Work order
From the data below, copy out every line in which the word "agent" occurs.

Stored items
────────────────────

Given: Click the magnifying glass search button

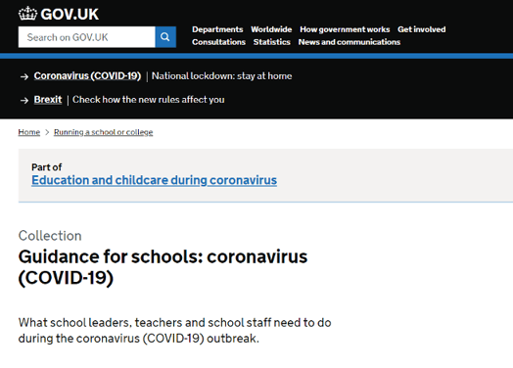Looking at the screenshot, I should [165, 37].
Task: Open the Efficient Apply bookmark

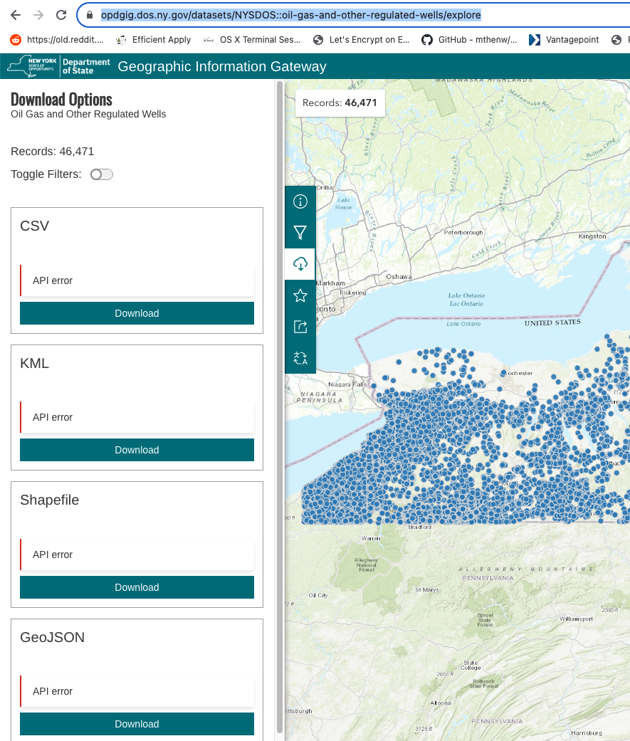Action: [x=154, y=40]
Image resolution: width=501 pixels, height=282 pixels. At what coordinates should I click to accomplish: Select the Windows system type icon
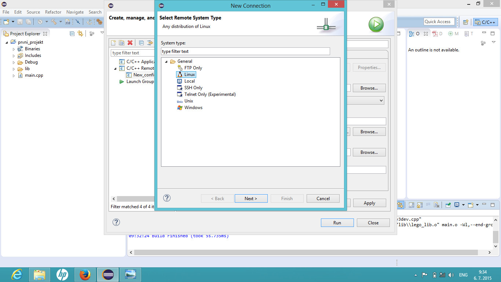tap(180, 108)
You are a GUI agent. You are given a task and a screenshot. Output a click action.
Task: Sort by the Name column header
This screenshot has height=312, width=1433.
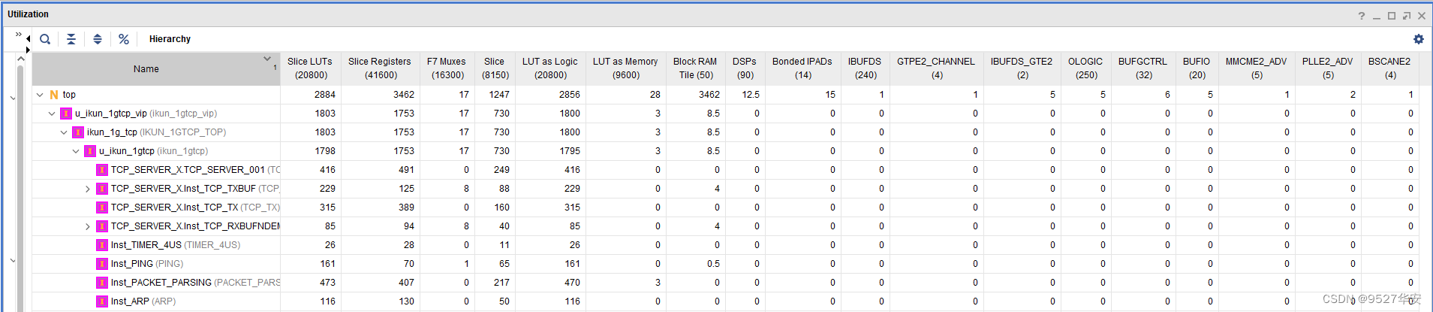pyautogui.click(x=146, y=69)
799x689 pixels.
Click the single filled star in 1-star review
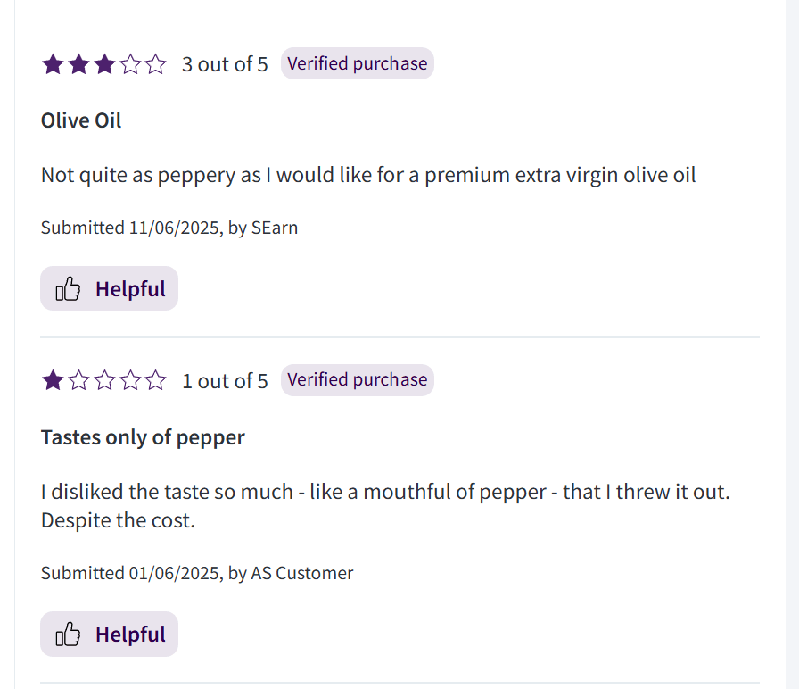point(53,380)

────────────────────

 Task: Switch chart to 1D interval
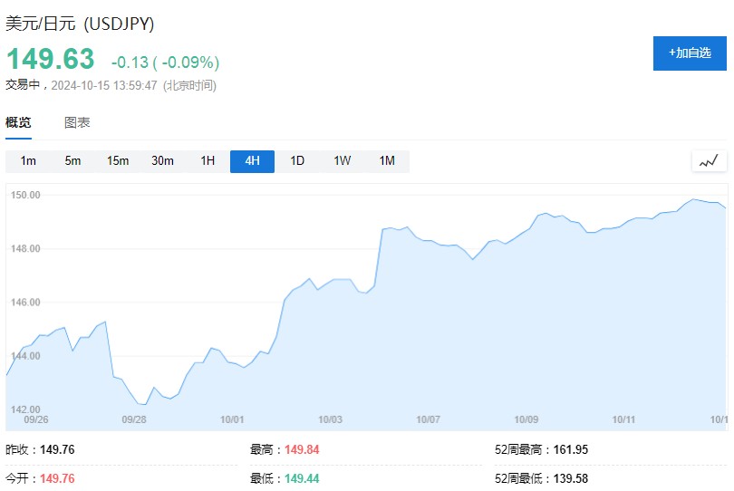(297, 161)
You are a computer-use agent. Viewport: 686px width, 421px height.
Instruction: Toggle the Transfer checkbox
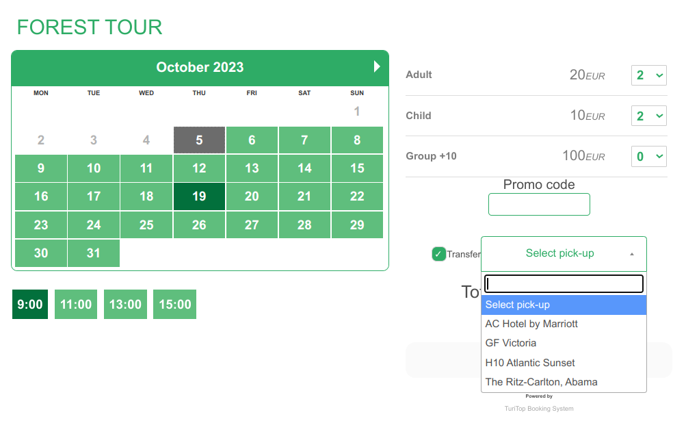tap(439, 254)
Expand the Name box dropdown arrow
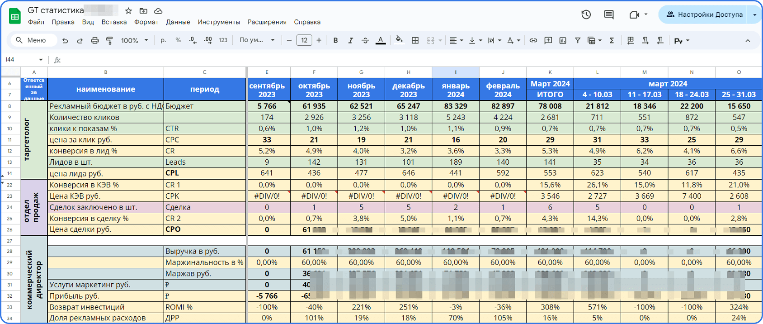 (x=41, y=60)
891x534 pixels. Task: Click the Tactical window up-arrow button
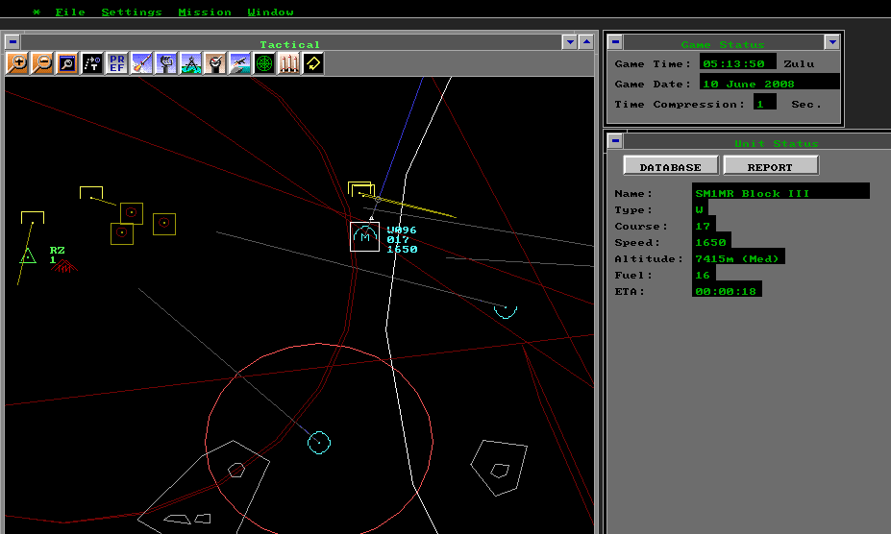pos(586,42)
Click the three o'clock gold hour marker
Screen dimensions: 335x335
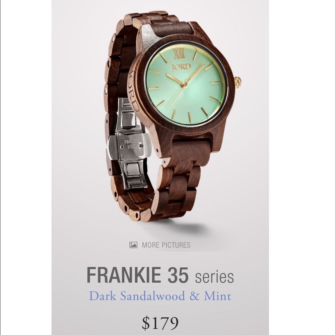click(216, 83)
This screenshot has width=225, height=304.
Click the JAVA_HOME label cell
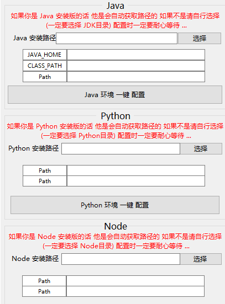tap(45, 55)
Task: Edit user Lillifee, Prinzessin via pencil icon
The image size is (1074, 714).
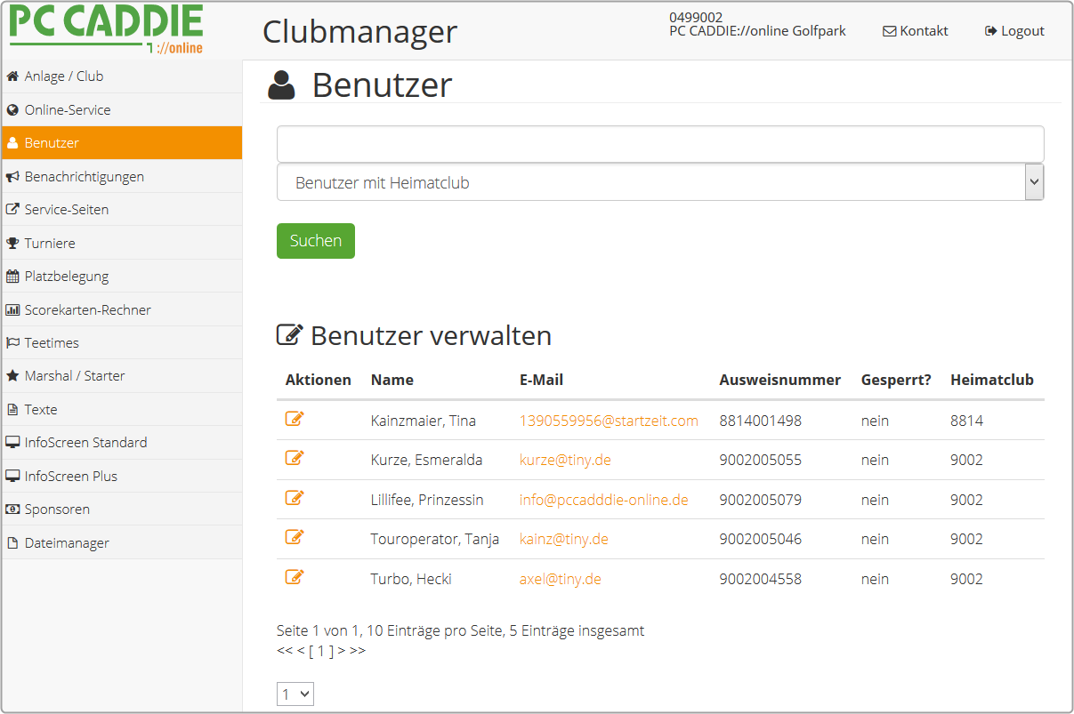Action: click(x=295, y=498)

────────────────────

Task response
You are a GUI agent. You are given a task and a screenshot. Output a click action.
You are a computer-use agent. Viewport: 686px width, 421px height.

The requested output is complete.